Let $f:M→N$ be a smooth function between two smooth manifolds. Then $p\in M$ is a critical point if $df_p$ is not surjective.
I feel very confused about this definition, even in the case where $M=N=\mathbb{R}$. I can understand at a critical point $p$, $df_p$ sends all tangent vectors at $p$ (all on the x-axis) to a zero tangent vector w.r.t. the y-axis.
But on a regular point, I feel $df_p$ is not surjective either, "since" the tangent direction is fixed at each point $f(p)$. Where does my intuition go wrong?
Best Answer
I think you're just confused about the meaning of surjective in this case. In particular, $df_p$ does not surject onto $\mathbb{R}^2$: the tangent space of $\mathbb{R}$ is one-dimensional at every point.
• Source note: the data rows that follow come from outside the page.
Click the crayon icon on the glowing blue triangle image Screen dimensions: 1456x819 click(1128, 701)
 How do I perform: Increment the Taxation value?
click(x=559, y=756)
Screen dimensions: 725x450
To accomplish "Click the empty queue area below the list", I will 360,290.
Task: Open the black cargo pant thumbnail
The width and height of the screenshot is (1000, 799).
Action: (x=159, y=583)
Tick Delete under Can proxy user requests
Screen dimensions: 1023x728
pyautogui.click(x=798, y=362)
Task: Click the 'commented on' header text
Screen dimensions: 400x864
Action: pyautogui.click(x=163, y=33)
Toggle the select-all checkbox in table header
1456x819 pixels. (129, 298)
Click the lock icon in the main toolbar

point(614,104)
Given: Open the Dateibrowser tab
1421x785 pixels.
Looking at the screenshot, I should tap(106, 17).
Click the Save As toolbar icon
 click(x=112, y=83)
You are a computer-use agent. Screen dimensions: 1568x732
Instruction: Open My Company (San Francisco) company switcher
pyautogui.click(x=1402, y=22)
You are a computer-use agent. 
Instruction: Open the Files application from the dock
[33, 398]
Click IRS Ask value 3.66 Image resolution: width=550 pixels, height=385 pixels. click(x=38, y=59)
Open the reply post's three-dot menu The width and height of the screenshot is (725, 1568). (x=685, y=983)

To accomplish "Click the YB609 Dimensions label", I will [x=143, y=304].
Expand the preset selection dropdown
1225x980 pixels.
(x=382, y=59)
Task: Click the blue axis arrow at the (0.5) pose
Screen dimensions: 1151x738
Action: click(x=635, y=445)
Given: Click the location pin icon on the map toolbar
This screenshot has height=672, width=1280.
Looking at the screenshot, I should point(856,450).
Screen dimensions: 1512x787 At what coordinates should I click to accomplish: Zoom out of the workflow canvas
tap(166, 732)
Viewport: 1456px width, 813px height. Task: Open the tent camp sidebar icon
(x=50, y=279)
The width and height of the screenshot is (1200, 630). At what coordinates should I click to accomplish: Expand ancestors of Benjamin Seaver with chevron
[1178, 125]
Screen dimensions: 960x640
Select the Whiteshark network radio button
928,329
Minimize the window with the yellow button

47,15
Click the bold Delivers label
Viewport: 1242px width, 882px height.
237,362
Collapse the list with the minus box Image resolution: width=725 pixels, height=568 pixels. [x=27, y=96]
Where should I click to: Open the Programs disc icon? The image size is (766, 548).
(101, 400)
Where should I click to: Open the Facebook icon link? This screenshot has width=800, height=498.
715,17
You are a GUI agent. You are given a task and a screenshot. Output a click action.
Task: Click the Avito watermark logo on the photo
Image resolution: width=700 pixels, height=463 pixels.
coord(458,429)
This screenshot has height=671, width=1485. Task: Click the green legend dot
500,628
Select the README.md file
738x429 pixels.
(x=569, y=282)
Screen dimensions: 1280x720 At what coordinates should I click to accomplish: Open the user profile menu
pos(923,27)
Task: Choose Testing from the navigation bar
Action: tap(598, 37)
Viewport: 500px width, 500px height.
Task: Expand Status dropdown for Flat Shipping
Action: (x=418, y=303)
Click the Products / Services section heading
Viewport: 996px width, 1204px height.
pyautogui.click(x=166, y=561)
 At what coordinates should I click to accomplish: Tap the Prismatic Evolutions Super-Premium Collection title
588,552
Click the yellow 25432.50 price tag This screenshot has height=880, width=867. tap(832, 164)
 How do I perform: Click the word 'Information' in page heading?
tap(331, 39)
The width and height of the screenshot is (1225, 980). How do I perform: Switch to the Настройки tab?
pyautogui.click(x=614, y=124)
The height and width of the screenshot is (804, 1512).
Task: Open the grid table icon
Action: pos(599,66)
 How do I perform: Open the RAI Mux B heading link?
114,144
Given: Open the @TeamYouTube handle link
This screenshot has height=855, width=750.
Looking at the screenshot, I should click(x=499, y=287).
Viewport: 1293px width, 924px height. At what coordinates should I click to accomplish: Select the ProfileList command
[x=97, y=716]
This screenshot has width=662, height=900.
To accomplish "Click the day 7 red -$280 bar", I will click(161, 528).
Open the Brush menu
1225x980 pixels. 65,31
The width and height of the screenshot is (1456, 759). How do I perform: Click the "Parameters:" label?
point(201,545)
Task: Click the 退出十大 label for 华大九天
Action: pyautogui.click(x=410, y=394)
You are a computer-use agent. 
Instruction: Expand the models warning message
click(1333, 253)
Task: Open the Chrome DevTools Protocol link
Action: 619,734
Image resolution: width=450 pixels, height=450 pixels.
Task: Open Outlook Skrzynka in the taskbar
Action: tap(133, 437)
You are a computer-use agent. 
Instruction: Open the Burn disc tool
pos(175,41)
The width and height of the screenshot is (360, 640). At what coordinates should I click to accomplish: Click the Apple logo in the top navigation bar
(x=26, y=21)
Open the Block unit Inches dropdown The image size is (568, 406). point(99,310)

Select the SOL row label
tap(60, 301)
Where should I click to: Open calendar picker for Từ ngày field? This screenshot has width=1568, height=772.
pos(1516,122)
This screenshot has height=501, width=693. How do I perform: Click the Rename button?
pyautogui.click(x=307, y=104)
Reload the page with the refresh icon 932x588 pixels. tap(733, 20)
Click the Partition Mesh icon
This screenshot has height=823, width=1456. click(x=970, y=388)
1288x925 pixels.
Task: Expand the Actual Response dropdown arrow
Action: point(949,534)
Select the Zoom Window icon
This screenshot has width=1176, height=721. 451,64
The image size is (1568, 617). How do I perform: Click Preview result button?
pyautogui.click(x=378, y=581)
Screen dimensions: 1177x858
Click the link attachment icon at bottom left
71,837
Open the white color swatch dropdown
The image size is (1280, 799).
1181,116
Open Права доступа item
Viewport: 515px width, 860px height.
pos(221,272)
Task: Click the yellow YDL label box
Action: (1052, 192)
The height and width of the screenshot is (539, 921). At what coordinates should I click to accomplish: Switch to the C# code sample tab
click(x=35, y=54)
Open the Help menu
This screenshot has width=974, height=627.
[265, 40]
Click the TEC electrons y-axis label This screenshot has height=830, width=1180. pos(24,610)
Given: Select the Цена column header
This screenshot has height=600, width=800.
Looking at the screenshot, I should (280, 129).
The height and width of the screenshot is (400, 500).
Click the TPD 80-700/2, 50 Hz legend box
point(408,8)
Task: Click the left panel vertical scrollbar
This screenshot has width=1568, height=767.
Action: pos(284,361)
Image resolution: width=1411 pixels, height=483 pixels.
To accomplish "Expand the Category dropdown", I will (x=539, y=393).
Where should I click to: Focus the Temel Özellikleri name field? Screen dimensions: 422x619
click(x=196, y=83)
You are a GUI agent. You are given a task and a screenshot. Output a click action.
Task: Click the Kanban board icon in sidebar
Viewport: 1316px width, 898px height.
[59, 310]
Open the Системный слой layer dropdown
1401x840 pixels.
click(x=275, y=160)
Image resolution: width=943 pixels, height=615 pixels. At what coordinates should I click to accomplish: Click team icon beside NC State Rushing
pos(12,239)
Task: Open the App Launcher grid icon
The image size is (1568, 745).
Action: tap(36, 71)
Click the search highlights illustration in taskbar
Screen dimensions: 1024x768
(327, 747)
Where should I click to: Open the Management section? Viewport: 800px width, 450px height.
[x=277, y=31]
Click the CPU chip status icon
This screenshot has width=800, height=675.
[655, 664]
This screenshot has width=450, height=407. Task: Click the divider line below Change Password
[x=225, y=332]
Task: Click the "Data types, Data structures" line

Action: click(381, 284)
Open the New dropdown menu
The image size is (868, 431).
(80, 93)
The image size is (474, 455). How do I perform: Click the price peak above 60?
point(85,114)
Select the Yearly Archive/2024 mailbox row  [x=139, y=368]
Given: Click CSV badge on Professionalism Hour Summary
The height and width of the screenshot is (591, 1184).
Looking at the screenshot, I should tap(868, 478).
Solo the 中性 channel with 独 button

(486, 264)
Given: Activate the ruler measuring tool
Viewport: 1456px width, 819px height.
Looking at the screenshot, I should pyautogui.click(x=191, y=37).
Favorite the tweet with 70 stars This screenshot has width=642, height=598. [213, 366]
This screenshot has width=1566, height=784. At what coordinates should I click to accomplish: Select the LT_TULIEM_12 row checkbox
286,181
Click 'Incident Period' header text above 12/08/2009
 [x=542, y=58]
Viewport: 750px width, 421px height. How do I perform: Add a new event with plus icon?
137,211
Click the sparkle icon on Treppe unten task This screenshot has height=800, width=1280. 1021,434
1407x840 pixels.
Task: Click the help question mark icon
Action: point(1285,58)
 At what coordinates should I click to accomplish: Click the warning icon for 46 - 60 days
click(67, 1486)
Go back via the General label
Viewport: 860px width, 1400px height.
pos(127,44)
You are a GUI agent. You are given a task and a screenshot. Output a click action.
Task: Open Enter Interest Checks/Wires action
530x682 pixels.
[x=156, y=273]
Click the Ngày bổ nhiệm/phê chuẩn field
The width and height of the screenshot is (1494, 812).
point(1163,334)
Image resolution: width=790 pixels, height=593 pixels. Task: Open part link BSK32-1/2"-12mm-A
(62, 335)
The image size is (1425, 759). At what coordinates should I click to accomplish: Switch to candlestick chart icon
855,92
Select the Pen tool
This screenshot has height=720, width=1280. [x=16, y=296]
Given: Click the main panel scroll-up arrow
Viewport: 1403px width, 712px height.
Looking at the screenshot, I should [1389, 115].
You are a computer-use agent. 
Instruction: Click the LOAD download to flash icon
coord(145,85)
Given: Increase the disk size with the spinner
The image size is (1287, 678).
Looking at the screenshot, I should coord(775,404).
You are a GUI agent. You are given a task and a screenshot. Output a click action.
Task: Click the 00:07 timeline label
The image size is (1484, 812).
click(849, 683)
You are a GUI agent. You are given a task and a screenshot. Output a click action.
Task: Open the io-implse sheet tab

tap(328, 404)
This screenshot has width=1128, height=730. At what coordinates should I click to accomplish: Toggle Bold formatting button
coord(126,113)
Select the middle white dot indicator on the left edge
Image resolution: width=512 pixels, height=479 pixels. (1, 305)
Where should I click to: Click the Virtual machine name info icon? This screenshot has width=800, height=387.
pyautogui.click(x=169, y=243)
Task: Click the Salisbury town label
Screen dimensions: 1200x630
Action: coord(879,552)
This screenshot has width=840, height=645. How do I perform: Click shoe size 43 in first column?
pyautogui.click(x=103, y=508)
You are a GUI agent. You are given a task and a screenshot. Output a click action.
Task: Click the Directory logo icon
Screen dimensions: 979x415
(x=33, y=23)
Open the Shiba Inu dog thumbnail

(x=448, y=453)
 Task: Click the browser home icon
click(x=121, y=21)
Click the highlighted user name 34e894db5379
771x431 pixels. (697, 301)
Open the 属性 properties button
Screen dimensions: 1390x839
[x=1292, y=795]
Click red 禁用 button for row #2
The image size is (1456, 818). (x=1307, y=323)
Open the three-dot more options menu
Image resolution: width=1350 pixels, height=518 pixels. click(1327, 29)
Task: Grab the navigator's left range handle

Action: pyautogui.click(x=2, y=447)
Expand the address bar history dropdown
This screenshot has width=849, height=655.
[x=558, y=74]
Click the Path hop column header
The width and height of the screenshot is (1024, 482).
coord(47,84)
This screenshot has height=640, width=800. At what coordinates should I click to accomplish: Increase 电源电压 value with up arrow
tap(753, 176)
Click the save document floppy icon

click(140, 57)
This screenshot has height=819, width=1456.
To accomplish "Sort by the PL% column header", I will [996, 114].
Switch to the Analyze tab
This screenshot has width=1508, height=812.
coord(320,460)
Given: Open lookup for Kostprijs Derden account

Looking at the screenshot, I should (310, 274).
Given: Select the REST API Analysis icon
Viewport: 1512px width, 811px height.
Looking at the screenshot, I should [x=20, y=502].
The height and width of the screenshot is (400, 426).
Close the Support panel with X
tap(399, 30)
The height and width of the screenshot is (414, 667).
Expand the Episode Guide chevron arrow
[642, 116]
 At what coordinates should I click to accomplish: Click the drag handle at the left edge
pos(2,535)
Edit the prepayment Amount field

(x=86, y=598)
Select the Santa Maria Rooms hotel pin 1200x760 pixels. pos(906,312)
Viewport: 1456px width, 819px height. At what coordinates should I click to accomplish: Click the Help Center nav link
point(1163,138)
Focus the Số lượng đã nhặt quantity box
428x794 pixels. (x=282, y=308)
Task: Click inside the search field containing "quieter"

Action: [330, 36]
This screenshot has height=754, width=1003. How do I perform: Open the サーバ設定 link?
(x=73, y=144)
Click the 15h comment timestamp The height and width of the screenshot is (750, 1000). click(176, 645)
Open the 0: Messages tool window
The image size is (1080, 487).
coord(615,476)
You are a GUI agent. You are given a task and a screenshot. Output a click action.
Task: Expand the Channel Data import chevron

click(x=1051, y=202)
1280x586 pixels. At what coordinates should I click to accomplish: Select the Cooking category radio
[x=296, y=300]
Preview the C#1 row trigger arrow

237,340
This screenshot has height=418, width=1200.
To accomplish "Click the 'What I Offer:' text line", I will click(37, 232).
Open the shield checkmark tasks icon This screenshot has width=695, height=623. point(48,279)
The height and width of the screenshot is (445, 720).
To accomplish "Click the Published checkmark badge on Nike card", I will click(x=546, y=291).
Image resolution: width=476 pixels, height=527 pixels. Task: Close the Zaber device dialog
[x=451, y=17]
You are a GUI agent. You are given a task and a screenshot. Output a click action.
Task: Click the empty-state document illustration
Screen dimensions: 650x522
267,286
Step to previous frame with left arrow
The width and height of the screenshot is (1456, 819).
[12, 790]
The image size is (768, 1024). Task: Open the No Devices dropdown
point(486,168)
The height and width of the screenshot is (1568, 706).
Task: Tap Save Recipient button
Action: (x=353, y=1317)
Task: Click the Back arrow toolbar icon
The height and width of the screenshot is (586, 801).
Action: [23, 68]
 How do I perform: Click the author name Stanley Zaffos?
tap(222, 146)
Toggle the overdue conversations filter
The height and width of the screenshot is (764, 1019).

For $M = N = \mathbb{R}$, $df_p$ is a linear map from $T_p \mathbb{R} \to T_{f(p)} \mathbb{R}$. We can identify the tangent space of $\mathbb{R}$ at any point with $\mathbb{R}$ itself, so we can consider $df_p$ as a linear map from $\mathbb{R} \to \mathbb{R}$. $df_p$ is given by $df_p(v) = f'(p)v$ where $f'(p)$ is the usual one-variable derivative. Since its codomain is $1$-dimensional, $df_p$ is either surjective or the zero map, which corresponds exactly to whether $f'(p) = 0$ or $f'(p) \neq 0$. This follows from the rank-nullity theorem. We have $$ 1 = \dim(\mathbb{R}) = \dim(\ker(df_p)) + \dim(\text{img}(df_p)) $$ so either $\dim(\text{img}(df_p)) = 1$ or $\dim(\text{img}(df_p)) = 0$.